L’objectif est de renforcer la conservation de la biodiversité, réduire les conflits entre écogardes et communautés locales, promouvoir l’intégrité, la responsabilité et le respect des droits humains et encadrer les pratiques de patrouille, de surveillance et de répression. Le code de bonne conduite aborde en outre les domaines clés comme : la conduite éthique et déontologique, le respect des droits humains des peuples autochtones et riverains, la surveillance écologique, la gestion participative et l’importance de maintenir les droits humains et l’intégrité professionnelle lors des activités de patrouille, de surveillance et de répression dans les aires protégées.
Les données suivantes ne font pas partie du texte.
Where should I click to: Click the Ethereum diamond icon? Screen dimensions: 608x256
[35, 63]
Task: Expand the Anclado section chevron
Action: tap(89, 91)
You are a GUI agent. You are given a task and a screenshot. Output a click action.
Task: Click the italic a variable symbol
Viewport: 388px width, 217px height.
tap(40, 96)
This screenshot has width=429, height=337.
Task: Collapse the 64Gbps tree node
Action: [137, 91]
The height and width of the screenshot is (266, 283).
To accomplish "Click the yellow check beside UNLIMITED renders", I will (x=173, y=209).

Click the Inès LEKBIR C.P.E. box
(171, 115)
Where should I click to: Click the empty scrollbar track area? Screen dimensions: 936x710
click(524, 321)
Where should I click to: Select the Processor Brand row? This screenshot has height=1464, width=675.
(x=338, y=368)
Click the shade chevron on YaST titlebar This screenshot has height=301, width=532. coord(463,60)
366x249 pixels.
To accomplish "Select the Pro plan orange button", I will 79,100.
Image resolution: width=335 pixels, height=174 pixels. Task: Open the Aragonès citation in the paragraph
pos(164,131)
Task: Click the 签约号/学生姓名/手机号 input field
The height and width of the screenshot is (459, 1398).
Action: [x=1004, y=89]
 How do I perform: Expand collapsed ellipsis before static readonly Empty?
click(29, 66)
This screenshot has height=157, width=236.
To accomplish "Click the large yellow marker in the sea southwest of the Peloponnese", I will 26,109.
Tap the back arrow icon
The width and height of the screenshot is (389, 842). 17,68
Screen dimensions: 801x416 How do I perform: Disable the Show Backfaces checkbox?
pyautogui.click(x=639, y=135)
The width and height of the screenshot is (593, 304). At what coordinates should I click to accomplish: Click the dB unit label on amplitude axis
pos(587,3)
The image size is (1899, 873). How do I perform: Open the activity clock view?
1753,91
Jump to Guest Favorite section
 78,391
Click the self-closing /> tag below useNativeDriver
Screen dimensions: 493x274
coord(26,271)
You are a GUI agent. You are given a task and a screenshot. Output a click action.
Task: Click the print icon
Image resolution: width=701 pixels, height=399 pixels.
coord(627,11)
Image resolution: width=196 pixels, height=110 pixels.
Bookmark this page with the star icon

Une autre action d’éclat est le lancement du projet : « Contribution à une protection renforcée des organisations de la société civile qui collaborent à la détection et au signalement des crimes environnementaux présumés ». Le lancement du projet de lutte contre les crimes environnementaux a été effectué le 16 juillet 2025, à l’initiative du Minfof avec le soutien de WWF. Financé par le BMUV Interpol, l’objectif du projet est de renforcer les mécanismes de surveillance, d’alerte et de plaidoyer renforcer les efforts des forces de l’ordre et la coopération internationale pour détecter et contrer les crimes environnementaux, détecter et signaler les activités illicites présumées susceptibles de menacer la sécurité environnementale.
L’autre volet porte sur le renforcement des capacités des Organisations de la société civile (OSC) et des communautés, pour qu’elles puissent mieux détecter les activités liées à la criminalité environnementales et les dénoncer auprès des agents en charge de d’application de la loi. Le projet sera mis en œuvre sur trois ans, dans les deux paysages du TRIDOM (forêt du parc Tri-national Dja, Minkebe-Odzala à cheval entre le Cameroun, le Gabon et la République du Congo) et du TNS (Tri-National de la Sangha) dans le sud-est du Cameroun.